# Passage given:

━━━━━━━━━━

High import tariffs and import bans were imposed several years ago to protect domestic manufacturing and to stimulate the production of substitutes.
Free Trade Zones have been set up in several parts of the country and attractive incentive packages now exist to promote industry.



The revival and stimulation of Nigeria’s manufacturing sector lies at the heart of strategies to diversify the Nigerian economy – away from overdependence on oil and gas.

Manufacturing contributes less than 5% to the gross domestic product and industrial capacity is operating at between 35% and 40% but the sector is growing at close to 10% per annum and forms a large part of the national and regional governments’ economic-recovery plans.

There are considerable difficulties to overcome in running industrial enterprises in Nigeria, including erratic power supply, high financing costs, a complicated import tariff regime and poor transport infrastructure.

On the other hand, Nigeria is a resource-rich country with massive market potential (private consumption is growing by 15% to 20% year-on year) and the political leadership is committed to encouraging investment in manufacturing.

The hope is that industrial concerns will drive growth, create jobs and start to reverse the country’s dependence on imports. Investment in agri-processing, for example, is seen as a way of tackling poverty and achieving food security.

━━━━━━━━━━

# Raw data:
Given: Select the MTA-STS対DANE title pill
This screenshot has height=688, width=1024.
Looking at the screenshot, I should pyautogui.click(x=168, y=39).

━━━━━━━━━━

# What the task asks:
Reproduce, word for word, the passage on Nigeria's manufacturing sector from "High import tariffs" up to and including "governments’ economic-recovery plans.". The listing is separate material that has nothing to do with the passage on Nigeria's manufacturing sector.

# Solution to this exercise:
High import tariffs and import bans were imposed several years ago to protect domestic manufacturing and to stimulate the production of substitutes.
Free Trade Zones have been set up in several parts of the country and attractive incentive packages now exist to promote industry.



The revival and stimulation of Nigeria’s manufacturing sector lies at the heart of strategies to diversify the Nigerian economy – away from overdependence on oil and gas.

Manufacturing contributes less than 5% to the gross domestic product and industrial capacity is operating at between 35% and 40% but the sector is growing at close to 10% per annum and forms a large part of the national and regional governments’ economic-recovery plans.